Russia has agreed to supply Sudan with a small-capacity floating nuclear plant to produce electricity. Sudan’s Minister of Water Resources and Electricity added his ministry is working to complete the technical studies to build Sudan’s nuclear power plant within 8 years. The project is part of a plan to generate more than 5000 megawatts by 2020. Qatar’s Minister for Foreign Affairs, Sheikh Mohamed Bin Abdul Rahaman Al Thani, also visited Sudan. This will boost boost the strategic relations between the twocountries in the various domains. Sudan’s Deputy Prime Minister and Minister of Investment, Mubarak Al-Fadil, welcomed British investors in Sudan. A number of British businessmen expressed their willingness to invest in Sudan in the fields of alternative energy and agro-industrial projects, especially after the lifting of US economic sanctions, pointing out that Sudan has promising opportunities for investment. A Turkish company will support Sudan’s Central Bank with $2 billion, which will be used for importing petroleum products and wheat. The agreement came within the context of the trade and economic cooperation between Sudan and Turkey. Turkish President Erdogan paid a visit to Khartoum last December during a three-day trip to Africa. For more information, read the following articles: (a) , (b), (c), and (d).
- CAS View: Sudan is emerging as a target of various players in the global community. Just this past week or two, Russia, Britain, Turkey and Qatar have all reached out to invest or participate in some form or other in the country. This is not the first time we have reported on opportunities in Sudan.
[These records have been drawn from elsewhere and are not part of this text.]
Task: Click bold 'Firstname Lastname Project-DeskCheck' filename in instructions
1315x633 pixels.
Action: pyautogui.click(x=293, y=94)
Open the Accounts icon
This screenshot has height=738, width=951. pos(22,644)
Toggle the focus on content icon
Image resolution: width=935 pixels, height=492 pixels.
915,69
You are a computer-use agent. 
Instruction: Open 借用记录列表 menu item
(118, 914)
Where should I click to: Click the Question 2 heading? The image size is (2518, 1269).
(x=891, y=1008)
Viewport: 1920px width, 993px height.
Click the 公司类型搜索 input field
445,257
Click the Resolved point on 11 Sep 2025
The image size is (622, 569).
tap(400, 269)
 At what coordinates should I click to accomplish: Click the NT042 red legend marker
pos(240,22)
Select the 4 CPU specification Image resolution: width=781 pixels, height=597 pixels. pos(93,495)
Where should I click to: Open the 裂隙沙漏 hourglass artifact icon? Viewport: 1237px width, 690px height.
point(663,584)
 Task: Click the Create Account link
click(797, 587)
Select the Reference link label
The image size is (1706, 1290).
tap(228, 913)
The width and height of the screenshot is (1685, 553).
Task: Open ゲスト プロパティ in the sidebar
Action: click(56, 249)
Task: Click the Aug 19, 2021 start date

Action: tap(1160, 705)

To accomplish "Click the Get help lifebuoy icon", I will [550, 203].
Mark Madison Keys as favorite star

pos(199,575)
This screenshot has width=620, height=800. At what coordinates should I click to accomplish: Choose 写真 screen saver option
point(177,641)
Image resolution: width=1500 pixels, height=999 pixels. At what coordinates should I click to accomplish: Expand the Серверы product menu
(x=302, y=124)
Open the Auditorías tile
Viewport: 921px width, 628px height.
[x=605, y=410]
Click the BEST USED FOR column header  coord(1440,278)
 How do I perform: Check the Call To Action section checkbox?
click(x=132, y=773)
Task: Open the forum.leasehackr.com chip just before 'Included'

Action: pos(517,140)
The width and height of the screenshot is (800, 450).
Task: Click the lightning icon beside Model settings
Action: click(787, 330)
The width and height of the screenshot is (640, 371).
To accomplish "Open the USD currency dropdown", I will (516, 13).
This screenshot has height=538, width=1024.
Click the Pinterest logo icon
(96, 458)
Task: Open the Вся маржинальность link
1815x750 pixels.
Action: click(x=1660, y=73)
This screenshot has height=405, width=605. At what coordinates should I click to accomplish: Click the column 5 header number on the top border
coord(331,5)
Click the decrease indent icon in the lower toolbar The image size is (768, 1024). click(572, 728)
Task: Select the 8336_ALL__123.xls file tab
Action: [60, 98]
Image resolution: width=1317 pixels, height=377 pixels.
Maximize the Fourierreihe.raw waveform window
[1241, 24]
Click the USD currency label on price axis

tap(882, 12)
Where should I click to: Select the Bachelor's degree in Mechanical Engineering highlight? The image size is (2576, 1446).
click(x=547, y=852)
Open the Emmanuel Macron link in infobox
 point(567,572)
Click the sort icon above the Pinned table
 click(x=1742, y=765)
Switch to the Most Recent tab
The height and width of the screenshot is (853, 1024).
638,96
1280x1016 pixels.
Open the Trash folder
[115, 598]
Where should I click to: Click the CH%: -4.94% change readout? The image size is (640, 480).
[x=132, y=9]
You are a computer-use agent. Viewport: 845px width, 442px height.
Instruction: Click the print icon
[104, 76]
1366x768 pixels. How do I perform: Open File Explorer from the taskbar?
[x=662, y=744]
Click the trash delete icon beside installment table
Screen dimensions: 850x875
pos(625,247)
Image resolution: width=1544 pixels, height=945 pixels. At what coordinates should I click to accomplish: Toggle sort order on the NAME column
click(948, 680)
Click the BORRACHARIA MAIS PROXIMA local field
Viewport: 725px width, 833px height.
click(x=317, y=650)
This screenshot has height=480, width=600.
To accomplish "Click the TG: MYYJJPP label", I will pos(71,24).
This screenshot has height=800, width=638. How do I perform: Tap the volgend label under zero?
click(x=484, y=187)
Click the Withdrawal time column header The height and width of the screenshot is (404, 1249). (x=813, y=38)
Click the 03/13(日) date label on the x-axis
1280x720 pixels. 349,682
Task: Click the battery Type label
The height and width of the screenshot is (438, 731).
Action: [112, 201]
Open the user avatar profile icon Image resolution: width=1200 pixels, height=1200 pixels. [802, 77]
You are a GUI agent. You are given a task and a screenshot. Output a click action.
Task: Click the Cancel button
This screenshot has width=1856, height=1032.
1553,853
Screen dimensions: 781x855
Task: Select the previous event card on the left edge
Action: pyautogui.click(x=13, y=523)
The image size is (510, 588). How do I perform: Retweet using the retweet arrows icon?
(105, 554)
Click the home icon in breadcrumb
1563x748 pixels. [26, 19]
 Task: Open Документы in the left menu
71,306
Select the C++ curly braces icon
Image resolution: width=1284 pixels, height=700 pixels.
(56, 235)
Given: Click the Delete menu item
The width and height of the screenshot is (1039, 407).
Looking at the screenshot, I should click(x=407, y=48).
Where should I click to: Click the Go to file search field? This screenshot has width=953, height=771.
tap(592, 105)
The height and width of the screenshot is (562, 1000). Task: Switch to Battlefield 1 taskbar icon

Last week we saw Turkish businesspeople being urged to establish a system to process Sudan’s gold and integrate them with Turkey’s gold exchange market to provide overseas finance for Sudan. Five consortiums were set with Sudanese and Turkish businesspeople in the fields of construction, energy, mining, agriculture and machinery. Whereas some countries are casting a doubtful eye on Sudan, others are seeing the opportunities waiting to be exploited. While it is so that the risk averse amongst us would be hesitant to venture into Sudan, others are clearly aspiring to be first movers in obtaining the benefits of investing in the country.